How to use File Sharding for easily expanding and building advanced configurations?

Single instances: File sharding allows easy file storage expansion for new and running single Artifactory instance: add filestores under new drives when a need arises to add storage by adding drives and providing their paths under the binarystore.xml in the form of what we call Binary providers (a binary provider translates to filestore, therefore, S3, or other forms of cloud storage types are also considered binary providers).

* Please note that the use of some of the binary providers can require an Enterprise license.

HA clusters: When setting up new Artifactory clusters or thinking about changing/expanding your current storage, these questions should and will be asked:

  1. Will this be a brand new HA cluster? Will we be adding new nodes as part of the upgrade/install?

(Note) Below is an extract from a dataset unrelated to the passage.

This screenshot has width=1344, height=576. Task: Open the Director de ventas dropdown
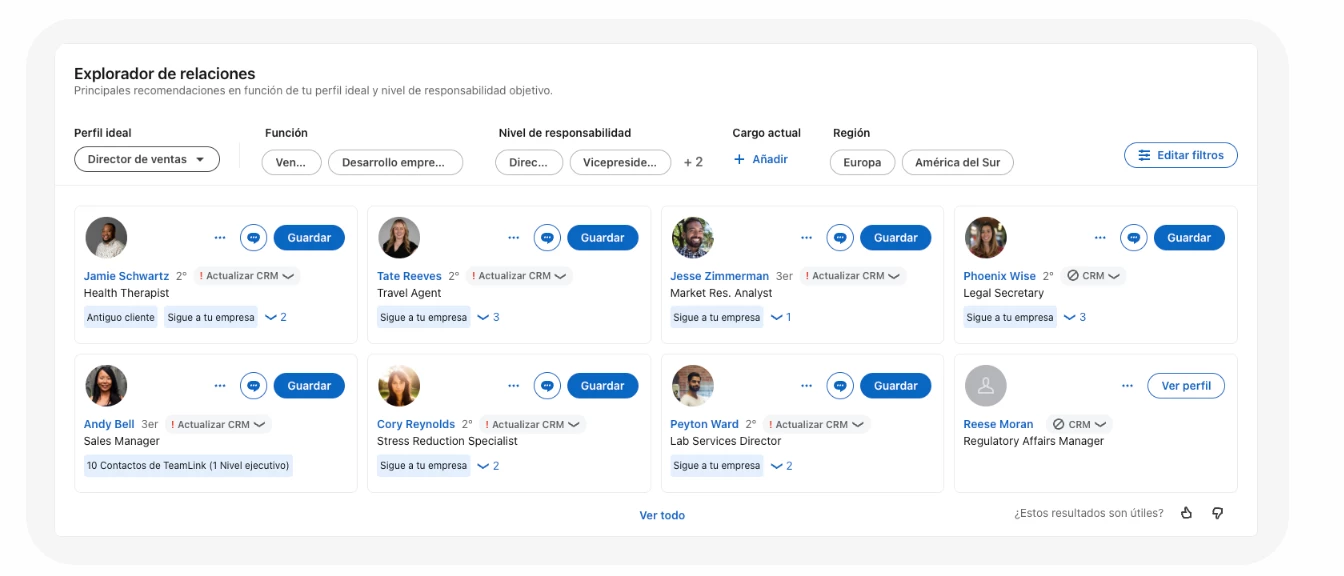(147, 159)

  2. How many disks and in what constellation we will want to our storage and nodes?

  3. Do we want storage redundancy and how will the distribution of artifacts will look like under our setup?

  4. Are binaries going to be stored on your nodes' native filesystems?

 

More questions can be asked such as and File sharding can also provide a solution for them:

  1. Would you like for them to be the prioritized between storage providers?

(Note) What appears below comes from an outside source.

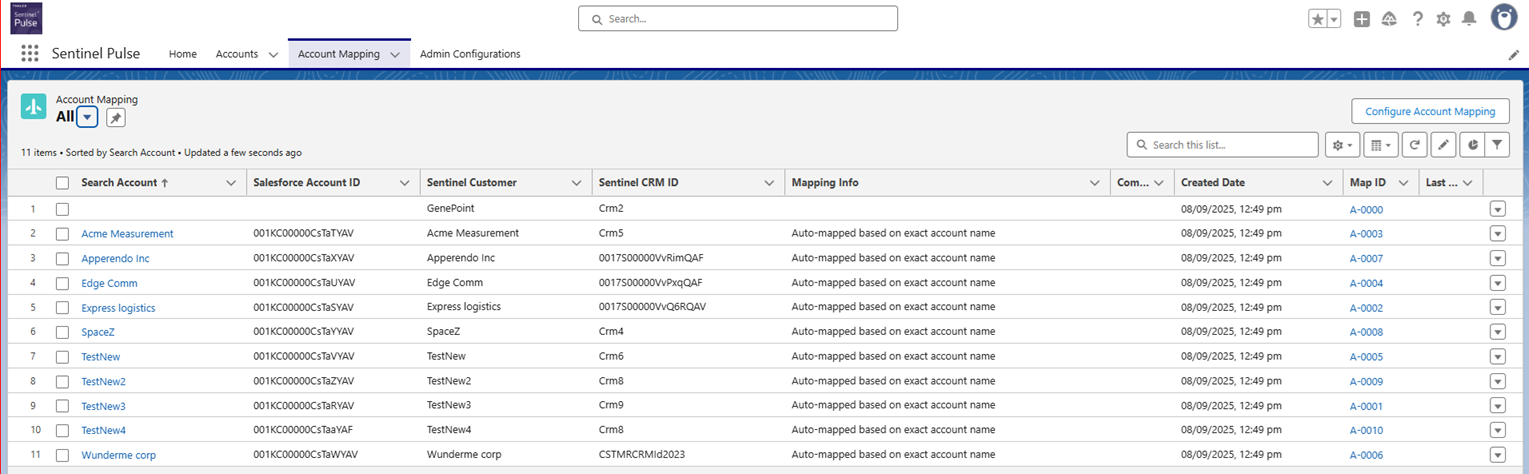This screenshot has width=1529, height=474.
Task: Check the Wunderme corp row checkbox
Action: coord(62,455)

  2. Will we be migrating and splitting our currently used filestore(s) to other mounts?

  3. Can we combine local/mount filestores with Cloud/Object based storages (e.g. Amazon's S3)?

 

Although some of these questions can be answered by reading through our Wiki pages this page aims to provide some practical examples and explanations to get you started.

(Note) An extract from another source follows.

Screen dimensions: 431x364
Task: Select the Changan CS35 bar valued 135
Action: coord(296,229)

For more general information about HA Installation and Setup please refer to our wiki page: HA Installation and Setup, Configuring the Filestore or File Sharding.

 

** If you have considerations for the ability to predict artifacts/binaries distributions across file stores, then the best practise is keep filestores in a symmetric way so that it'll be easy to predict how artifacts will be copied across the binary providers.

 

** The statement above about redundancy is even more relevant for the sharding-cluster. Especially in a case when you a single node that would have more than a single shard - you will need to add two shards for each node in a symmetric way (including paths), since the binarystore.xml is shared between instances and is not intended for per-node configuration.

 

Here's are some configuration options and example binarystore.xml to help you build your desired Artifactory High Availability <> Storage topology:

 

1. NFS mounts in a Mesh topology:

Diagram:

    Artifactory_Node_1                      Artifactory_Node_2
        |                   |                                          |
        |                   |                                          |
        |                   |                                          |
    Shard 1      Shard2                                Shard3

** What storage scenarios does this strategy help with?

>> This storage configuration opens the door to a number of possible strategies for adding filestores to new/existing HA Nodes (* NFS mounts will be needed to exist in a full-mesh topology). You can use this configuration when you are looking to create add filestores to your cluster and possibly create redundancy between shards but especially useful if you would like to add a single shard to a single node.

* If you are looking to create specific separation between filestores that will allow I/O prioritization and/or want to group filestores refer to the Zones strategies below.

* If you are looking to avoid using NFS mounts and want to use Artifactory's capabilities for sharing files across filestores in your cluster - refer to the Remote Binary provider and multiple fileshards solution below.

This setup's binarystore.xml would require adjusting local paths to match the local filesystem + remote node's filesystem. The recommended strategy here would be percentageFree in order to fill disks equally.

 

Advantages:

  1. Easily add a single filestore in case you run out of space

  2. More flexible in creating asymmetric storage configurations

  3. Allows configuring and increasing redundancy conveniently

  4. Matches our recommendation is to work with NFS mounts due to more experience by us and other customers

Disadvantages:

  1. Needs more mounting work

  2. In case redundancy is being used, you will be unable to predict how binaries/artifacts will be distributed across the shards.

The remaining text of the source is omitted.